Prompt: Copy out each line from the records that contains the word "sidebar". Case counts.

::: Record set

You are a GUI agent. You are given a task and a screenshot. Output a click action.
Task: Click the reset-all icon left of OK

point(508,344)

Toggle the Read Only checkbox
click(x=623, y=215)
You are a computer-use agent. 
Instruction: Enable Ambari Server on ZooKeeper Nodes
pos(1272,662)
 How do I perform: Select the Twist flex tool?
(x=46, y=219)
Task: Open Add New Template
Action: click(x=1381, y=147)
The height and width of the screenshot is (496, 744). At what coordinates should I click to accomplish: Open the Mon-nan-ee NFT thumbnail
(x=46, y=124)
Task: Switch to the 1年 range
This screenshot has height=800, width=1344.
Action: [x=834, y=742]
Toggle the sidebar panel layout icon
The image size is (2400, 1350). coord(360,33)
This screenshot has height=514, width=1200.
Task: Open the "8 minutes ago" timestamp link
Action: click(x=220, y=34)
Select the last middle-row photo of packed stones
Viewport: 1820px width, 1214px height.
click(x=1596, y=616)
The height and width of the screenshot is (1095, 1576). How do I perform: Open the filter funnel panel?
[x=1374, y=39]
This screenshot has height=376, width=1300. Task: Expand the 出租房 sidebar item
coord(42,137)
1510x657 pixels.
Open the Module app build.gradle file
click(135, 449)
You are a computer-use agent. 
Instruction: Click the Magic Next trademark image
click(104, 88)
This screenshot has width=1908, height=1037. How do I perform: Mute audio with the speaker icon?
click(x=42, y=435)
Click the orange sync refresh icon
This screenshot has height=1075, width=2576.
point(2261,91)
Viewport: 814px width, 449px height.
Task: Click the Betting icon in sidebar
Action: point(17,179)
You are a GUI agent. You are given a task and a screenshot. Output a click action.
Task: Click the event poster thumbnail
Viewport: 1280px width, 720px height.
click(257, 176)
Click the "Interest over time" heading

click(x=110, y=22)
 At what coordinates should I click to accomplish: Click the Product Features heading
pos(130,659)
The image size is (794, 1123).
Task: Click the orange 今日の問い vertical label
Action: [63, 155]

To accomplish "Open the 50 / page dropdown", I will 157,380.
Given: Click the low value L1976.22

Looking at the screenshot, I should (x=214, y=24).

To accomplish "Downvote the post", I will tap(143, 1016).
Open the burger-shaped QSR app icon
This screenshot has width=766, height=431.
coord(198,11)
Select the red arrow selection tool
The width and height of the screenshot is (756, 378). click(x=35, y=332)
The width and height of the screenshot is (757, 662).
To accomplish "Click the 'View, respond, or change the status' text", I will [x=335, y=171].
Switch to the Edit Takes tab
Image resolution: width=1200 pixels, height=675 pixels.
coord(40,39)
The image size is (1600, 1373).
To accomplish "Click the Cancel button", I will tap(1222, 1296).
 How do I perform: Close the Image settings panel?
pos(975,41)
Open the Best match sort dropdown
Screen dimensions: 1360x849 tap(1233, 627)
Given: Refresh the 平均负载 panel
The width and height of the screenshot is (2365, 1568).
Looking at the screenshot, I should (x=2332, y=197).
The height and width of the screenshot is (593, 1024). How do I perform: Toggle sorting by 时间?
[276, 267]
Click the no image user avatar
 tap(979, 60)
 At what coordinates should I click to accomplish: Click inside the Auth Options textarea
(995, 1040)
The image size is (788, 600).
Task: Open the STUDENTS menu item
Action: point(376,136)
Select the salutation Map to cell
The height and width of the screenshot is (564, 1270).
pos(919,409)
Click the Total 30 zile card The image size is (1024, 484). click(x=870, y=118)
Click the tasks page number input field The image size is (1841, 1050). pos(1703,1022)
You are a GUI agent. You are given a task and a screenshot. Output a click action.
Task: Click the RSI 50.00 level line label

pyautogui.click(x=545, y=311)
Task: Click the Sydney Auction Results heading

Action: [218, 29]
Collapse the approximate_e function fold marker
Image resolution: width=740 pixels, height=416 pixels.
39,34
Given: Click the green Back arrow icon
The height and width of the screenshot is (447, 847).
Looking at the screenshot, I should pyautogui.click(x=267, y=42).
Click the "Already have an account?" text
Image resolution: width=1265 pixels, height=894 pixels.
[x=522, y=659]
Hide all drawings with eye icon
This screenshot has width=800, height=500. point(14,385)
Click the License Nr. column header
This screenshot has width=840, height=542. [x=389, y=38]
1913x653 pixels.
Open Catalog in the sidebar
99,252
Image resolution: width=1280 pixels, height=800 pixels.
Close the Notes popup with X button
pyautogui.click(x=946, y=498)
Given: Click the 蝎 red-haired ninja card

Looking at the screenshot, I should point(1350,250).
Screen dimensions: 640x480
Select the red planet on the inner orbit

::::::

The reply:
Toggle the sidebar panel layout icon
This screenshot has height=376, width=1300. Task: Expand the 出租房 sidebar item
Task: Click the Betting icon in sidebar
Open Catalog in the sidebar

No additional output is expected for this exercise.